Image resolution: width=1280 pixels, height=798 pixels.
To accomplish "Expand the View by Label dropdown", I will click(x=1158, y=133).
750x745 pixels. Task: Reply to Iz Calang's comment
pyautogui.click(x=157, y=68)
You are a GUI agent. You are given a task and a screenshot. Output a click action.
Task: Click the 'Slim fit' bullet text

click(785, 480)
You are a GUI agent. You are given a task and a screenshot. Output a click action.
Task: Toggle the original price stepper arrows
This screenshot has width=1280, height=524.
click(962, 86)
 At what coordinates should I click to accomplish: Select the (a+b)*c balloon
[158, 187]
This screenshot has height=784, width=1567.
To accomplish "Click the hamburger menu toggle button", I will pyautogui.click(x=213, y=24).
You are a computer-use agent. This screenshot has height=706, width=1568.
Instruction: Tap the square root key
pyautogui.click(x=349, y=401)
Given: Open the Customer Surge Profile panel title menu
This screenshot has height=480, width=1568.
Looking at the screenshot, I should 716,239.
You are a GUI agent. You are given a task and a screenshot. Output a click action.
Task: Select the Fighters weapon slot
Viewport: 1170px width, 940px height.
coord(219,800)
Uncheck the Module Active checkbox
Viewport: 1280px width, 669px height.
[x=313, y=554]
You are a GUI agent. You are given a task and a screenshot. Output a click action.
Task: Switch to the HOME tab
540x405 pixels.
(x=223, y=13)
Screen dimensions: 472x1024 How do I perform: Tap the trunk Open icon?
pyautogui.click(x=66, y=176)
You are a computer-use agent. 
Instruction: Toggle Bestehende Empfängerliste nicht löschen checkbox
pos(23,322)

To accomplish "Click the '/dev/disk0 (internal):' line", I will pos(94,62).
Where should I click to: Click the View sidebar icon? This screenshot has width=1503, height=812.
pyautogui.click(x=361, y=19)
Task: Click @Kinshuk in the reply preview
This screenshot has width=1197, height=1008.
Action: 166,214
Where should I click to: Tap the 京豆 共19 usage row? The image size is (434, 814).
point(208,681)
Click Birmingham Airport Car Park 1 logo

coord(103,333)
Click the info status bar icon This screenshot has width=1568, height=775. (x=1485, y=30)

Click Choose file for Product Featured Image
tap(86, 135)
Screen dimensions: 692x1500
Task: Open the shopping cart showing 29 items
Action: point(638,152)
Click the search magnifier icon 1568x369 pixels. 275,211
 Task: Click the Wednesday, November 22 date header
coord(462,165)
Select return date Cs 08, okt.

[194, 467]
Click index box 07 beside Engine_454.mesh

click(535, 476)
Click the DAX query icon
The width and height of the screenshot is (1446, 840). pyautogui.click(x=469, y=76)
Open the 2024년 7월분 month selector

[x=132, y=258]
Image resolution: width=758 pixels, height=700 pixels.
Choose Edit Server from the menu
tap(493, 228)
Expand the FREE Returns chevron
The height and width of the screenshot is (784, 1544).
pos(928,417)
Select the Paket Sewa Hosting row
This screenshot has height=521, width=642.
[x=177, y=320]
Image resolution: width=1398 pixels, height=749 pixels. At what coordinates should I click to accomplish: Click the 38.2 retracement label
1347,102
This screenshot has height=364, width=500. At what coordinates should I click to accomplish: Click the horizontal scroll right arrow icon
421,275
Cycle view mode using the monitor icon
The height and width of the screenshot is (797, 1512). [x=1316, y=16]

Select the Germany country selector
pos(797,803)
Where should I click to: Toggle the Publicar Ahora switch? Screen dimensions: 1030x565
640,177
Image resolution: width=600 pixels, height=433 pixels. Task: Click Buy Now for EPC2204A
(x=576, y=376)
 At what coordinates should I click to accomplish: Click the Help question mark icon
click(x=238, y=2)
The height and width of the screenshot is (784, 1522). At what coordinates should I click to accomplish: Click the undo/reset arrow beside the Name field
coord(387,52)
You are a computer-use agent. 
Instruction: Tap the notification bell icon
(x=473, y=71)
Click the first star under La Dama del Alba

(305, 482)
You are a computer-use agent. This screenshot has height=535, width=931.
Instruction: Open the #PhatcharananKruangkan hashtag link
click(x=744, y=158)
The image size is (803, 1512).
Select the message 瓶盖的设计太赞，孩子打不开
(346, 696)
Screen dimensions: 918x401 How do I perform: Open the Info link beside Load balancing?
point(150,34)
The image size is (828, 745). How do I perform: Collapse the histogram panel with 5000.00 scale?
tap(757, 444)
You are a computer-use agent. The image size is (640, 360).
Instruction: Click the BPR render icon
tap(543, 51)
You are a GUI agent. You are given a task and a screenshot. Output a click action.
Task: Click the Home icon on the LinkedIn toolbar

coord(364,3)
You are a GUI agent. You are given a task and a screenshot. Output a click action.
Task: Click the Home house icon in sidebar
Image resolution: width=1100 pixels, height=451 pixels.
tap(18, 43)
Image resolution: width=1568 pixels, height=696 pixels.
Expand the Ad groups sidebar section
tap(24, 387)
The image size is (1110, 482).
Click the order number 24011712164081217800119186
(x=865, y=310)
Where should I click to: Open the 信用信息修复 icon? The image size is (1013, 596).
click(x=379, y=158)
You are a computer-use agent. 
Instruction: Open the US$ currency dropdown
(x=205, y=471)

Task item:
Could you write out all the entries word for word?

Exercise response:
Image resolution: width=1280 pixels, height=798 pixels.
To accomplish "Expand the View by Label dropdown", I will click(x=1158, y=133).
750x745 pixels. Task: Reply to Iz Calang's comment
pyautogui.click(x=157, y=68)
You are a GUI agent. You are given a task and a screenshot. Output a click action.
Task: Click the 'Slim fit' bullet text

click(785, 480)
You are a GUI agent. You are given a task and a screenshot. Output a click action.
Task: Toggle the original price stepper arrows
This screenshot has width=1280, height=524.
click(962, 86)
 At what coordinates should I click to accomplish: Select the (a+b)*c balloon
[158, 187]
This screenshot has height=784, width=1567.
To accomplish "Click the hamburger menu toggle button", I will pyautogui.click(x=213, y=24).
You are a computer-use agent. This screenshot has height=706, width=1568.
Instruction: Tap the square root key
pyautogui.click(x=349, y=401)
Given: Open the Customer Surge Profile panel title menu
This screenshot has height=480, width=1568.
Looking at the screenshot, I should 716,239.
You are a GUI agent. You are given a task and a screenshot. Output a click action.
Task: Select the Fighters weapon slot
Viewport: 1170px width, 940px height.
coord(219,800)
Uncheck the Module Active checkbox
Viewport: 1280px width, 669px height.
[x=313, y=554]
You are a GUI agent. You are given a task and a screenshot. Output a click action.
Task: Switch to the HOME tab
540x405 pixels.
(x=223, y=13)
Screen dimensions: 472x1024 How do I perform: Tap the trunk Open icon?
pyautogui.click(x=66, y=176)
You are a computer-use agent. 
Instruction: Toggle Bestehende Empfängerliste nicht löschen checkbox
pos(23,322)

To accomplish "Click the '/dev/disk0 (internal):' line", I will pos(94,62).
Where should I click to: Click the View sidebar icon? This screenshot has width=1503, height=812.
pyautogui.click(x=361, y=19)
Task: Click @Kinshuk in the reply preview
This screenshot has width=1197, height=1008.
Action: 166,214
Where should I click to: Tap the 京豆 共19 usage row? The image size is (434, 814).
point(208,681)
Click Birmingham Airport Car Park 1 logo

coord(103,333)
Click the info status bar icon This screenshot has width=1568, height=775. (x=1485, y=30)

Click Choose file for Product Featured Image
tap(86, 135)
Screen dimensions: 692x1500
Task: Open the shopping cart showing 29 items
Action: point(638,152)
Click the search magnifier icon 1568x369 pixels. 275,211
 Task: Click the Wednesday, November 22 date header
coord(462,165)
Select return date Cs 08, okt.

[194, 467]
Click index box 07 beside Engine_454.mesh

click(535, 476)
Click the DAX query icon
The width and height of the screenshot is (1446, 840). pyautogui.click(x=469, y=76)
Open the 2024년 7월분 month selector

[x=132, y=258]
Image resolution: width=758 pixels, height=700 pixels.
Choose Edit Server from the menu
tap(493, 228)
Expand the FREE Returns chevron
The height and width of the screenshot is (784, 1544).
pos(928,417)
Select the Paket Sewa Hosting row
This screenshot has height=521, width=642.
[x=177, y=320]
Image resolution: width=1398 pixels, height=749 pixels. At what coordinates should I click to accomplish: Click the 38.2 retracement label
1347,102
This screenshot has height=364, width=500. At what coordinates should I click to accomplish: Click the horizontal scroll right arrow icon
421,275
Cycle view mode using the monitor icon
The height and width of the screenshot is (797, 1512). [x=1316, y=16]

Select the Germany country selector
pos(797,803)
Where should I click to: Toggle the Publicar Ahora switch? Screen dimensions: 1030x565
640,177
Image resolution: width=600 pixels, height=433 pixels. Task: Click Buy Now for EPC2204A
(x=576, y=376)
 At what coordinates should I click to accomplish: Click the Help question mark icon
click(x=238, y=2)
The height and width of the screenshot is (784, 1522). At what coordinates should I click to accomplish: Click the undo/reset arrow beside the Name field
coord(387,52)
You are a computer-use agent. 
Instruction: Tap the notification bell icon
(x=473, y=71)
Click the first star under La Dama del Alba

(305, 482)
You are a computer-use agent. This screenshot has height=535, width=931.
Instruction: Open the #PhatcharananKruangkan hashtag link
click(x=744, y=158)
The image size is (803, 1512).
Select the message 瓶盖的设计太赞，孩子打不开
(346, 696)
Screen dimensions: 918x401 How do I perform: Open the Info link beside Load balancing?
point(150,34)
The image size is (828, 745). How do I perform: Collapse the histogram panel with 5000.00 scale?
tap(757, 444)
You are a computer-use agent. The image size is (640, 360).
Instruction: Click the BPR render icon
tap(543, 51)
You are a GUI agent. You are given a task and a screenshot. Output a click action.
Task: Click the Home icon on the LinkedIn toolbar

coord(364,3)
You are a GUI agent. You are given a task and a screenshot. Output a click action.
Task: Click the Home house icon in sidebar
Image resolution: width=1100 pixels, height=451 pixels.
tap(18, 43)
Image resolution: width=1568 pixels, height=696 pixels.
Expand the Ad groups sidebar section
tap(24, 387)
The image size is (1110, 482).
Click the order number 24011712164081217800119186
(x=865, y=310)
Where should I click to: Open the 信用信息修复 icon? The image size is (1013, 596).
click(x=379, y=158)
You are a computer-use agent. 
Instruction: Open the US$ currency dropdown
(x=205, y=471)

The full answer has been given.